▸ PROBLEM DETAILS:
Scan the records for the string "computer" and state how many lines contain it, using the number alone.

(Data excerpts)

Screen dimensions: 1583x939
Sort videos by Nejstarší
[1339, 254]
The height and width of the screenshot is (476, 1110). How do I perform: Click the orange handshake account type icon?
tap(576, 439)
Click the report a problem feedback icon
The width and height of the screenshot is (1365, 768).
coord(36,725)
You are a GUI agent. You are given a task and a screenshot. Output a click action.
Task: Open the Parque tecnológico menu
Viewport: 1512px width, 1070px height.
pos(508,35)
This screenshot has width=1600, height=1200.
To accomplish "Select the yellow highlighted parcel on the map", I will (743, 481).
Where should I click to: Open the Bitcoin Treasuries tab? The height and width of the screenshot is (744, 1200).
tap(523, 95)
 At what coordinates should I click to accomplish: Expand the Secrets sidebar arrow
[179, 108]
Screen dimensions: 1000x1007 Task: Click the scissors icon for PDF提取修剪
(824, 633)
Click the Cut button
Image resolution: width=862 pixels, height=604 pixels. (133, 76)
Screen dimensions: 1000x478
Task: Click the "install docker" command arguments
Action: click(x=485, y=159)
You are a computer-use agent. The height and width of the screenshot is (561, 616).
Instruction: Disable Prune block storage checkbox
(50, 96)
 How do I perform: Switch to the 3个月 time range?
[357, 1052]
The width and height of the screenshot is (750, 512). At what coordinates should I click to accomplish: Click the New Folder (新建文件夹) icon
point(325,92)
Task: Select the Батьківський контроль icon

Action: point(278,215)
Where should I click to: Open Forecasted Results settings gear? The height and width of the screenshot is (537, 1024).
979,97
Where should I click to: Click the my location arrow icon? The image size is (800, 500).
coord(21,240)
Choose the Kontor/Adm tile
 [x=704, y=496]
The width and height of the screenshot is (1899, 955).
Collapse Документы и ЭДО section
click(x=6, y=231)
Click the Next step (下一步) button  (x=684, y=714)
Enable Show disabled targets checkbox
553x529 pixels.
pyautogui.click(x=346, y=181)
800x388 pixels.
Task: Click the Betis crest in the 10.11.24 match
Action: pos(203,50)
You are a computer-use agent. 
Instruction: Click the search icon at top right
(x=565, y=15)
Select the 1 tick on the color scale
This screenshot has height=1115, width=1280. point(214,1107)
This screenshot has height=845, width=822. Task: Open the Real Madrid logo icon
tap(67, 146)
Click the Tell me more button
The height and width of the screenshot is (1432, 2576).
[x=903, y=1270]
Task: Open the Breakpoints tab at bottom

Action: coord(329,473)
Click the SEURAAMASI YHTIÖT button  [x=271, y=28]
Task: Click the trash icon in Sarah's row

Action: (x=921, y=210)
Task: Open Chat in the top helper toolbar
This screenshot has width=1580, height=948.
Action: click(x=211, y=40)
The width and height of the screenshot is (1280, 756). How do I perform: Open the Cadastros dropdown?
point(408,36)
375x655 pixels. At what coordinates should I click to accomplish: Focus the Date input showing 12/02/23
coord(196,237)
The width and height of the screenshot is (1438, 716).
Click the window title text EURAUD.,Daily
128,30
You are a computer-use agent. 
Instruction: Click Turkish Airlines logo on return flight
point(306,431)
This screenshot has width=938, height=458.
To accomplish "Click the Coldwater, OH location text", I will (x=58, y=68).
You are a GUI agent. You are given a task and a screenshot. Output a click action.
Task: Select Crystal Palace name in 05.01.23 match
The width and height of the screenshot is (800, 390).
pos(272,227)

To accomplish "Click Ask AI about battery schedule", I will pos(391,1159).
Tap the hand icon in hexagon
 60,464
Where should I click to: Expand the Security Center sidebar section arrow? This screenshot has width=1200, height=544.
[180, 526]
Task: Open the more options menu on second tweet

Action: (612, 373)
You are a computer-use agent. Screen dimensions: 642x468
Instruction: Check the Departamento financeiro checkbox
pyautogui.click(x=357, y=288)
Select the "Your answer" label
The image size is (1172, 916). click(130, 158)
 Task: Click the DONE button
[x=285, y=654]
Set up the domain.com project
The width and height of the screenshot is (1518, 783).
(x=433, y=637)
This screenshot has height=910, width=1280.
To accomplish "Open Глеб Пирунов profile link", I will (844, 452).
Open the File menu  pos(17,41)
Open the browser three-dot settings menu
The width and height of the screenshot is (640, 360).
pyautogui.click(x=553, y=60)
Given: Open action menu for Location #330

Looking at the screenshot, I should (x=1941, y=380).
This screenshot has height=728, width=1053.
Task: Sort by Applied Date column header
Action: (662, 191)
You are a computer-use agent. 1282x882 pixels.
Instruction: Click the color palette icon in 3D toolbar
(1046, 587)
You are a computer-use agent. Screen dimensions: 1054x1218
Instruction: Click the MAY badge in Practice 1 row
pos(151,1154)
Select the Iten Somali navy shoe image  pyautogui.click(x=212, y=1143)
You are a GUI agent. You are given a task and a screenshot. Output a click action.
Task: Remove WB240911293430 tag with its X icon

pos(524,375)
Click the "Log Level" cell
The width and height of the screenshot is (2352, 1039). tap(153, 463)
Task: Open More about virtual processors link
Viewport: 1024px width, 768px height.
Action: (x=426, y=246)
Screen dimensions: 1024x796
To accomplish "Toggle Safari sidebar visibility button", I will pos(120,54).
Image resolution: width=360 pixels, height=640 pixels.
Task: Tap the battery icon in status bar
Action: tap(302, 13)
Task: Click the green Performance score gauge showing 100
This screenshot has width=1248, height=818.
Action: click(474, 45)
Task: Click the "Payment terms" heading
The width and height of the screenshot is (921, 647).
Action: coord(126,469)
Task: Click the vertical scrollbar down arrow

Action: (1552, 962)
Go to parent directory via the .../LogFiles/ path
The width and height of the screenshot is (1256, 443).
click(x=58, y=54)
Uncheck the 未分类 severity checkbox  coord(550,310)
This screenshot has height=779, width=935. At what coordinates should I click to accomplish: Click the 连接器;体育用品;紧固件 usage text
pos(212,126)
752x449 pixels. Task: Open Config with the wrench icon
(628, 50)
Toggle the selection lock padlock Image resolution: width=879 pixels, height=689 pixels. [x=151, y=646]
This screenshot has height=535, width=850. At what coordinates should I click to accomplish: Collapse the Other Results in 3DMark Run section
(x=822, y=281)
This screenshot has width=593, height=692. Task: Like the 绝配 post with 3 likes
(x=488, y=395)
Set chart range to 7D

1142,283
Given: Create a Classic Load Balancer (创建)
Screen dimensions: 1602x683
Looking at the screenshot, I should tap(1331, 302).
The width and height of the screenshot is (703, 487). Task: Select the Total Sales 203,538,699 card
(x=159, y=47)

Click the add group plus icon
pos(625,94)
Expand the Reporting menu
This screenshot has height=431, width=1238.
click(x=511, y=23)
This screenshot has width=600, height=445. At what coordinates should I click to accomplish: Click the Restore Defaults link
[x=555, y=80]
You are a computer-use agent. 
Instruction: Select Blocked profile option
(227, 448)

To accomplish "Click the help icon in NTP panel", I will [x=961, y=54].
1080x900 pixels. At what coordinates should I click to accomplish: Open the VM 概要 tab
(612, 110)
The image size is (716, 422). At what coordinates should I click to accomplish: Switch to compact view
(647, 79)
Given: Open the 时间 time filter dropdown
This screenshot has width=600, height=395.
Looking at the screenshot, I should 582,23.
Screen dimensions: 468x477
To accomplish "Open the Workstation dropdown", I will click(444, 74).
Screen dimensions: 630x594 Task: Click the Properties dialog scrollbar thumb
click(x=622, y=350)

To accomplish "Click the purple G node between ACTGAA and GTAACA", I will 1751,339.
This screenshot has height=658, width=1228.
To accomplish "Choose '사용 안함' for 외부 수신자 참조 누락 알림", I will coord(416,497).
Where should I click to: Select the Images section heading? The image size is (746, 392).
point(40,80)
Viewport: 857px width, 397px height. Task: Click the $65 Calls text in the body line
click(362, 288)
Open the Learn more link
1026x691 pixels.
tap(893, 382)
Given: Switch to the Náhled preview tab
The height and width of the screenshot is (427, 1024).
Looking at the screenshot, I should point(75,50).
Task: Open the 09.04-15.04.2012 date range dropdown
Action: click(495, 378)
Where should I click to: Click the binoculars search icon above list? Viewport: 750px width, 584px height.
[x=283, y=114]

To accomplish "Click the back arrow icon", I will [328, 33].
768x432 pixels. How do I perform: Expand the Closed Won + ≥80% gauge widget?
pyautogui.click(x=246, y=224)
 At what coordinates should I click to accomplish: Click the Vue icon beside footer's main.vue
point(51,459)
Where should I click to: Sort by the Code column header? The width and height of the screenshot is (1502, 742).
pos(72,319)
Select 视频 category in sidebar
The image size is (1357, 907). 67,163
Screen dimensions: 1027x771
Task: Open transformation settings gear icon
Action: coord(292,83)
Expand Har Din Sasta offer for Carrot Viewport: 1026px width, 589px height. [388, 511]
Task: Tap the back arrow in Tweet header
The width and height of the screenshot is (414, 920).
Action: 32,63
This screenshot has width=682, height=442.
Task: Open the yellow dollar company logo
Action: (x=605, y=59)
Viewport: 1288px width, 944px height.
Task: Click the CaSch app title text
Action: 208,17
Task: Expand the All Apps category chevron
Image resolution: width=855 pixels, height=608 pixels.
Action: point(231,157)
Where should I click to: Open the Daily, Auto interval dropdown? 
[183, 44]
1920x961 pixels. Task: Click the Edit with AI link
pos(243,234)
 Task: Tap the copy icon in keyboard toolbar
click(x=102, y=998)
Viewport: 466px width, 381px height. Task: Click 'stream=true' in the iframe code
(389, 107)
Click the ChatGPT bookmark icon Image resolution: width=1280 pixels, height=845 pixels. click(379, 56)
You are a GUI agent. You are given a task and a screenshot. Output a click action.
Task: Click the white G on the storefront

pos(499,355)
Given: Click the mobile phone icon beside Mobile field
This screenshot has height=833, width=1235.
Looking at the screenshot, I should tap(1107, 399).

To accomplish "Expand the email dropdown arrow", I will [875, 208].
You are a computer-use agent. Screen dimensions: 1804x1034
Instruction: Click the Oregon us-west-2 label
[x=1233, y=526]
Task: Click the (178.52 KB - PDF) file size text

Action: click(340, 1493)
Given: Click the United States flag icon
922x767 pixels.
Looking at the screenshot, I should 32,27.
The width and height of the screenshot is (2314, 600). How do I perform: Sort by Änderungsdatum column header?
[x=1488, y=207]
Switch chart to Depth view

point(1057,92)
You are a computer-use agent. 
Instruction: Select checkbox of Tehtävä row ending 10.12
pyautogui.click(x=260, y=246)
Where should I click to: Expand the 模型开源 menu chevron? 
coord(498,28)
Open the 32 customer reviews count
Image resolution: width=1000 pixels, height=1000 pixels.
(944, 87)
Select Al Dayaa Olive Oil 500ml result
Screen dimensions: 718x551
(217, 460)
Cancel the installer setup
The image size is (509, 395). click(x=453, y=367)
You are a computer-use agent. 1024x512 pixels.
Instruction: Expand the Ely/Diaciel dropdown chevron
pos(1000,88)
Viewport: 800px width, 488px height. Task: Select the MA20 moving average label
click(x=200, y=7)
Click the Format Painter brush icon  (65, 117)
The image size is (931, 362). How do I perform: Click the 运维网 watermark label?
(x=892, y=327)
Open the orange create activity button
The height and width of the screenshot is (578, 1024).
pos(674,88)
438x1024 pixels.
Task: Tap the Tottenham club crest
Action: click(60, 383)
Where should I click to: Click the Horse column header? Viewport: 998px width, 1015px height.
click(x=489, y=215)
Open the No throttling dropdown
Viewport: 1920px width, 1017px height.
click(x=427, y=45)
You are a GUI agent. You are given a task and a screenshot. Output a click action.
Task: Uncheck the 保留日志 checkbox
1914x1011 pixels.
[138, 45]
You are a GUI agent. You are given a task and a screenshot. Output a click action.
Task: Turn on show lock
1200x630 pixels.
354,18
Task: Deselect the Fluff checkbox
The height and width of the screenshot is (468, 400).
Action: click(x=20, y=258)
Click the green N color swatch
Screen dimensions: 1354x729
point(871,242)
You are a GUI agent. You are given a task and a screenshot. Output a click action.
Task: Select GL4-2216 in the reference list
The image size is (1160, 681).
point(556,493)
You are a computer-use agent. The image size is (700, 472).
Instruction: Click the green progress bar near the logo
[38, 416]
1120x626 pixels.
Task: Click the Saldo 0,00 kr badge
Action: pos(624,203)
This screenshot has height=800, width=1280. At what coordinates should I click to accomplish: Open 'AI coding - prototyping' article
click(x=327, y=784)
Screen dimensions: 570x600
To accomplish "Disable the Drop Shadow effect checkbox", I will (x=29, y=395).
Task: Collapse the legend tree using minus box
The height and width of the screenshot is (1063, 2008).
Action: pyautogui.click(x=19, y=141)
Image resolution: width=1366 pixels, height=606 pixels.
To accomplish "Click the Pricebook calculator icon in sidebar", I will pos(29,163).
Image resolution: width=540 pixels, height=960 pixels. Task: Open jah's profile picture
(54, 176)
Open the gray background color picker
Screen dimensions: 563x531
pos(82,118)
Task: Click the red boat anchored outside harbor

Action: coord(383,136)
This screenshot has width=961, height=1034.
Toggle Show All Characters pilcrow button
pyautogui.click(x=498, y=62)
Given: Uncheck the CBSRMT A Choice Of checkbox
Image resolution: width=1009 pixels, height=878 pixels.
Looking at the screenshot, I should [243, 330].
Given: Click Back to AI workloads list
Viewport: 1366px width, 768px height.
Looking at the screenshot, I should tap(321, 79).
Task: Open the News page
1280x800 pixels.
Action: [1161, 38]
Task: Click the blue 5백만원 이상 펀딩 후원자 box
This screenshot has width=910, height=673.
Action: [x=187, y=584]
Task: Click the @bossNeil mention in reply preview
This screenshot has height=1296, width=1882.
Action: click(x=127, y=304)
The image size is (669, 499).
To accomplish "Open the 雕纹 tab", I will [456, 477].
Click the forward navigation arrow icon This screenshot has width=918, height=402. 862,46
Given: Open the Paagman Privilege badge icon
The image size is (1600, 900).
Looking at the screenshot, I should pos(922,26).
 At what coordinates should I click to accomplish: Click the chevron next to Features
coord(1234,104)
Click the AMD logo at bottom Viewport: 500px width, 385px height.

▸ ANSWER SPACE:
11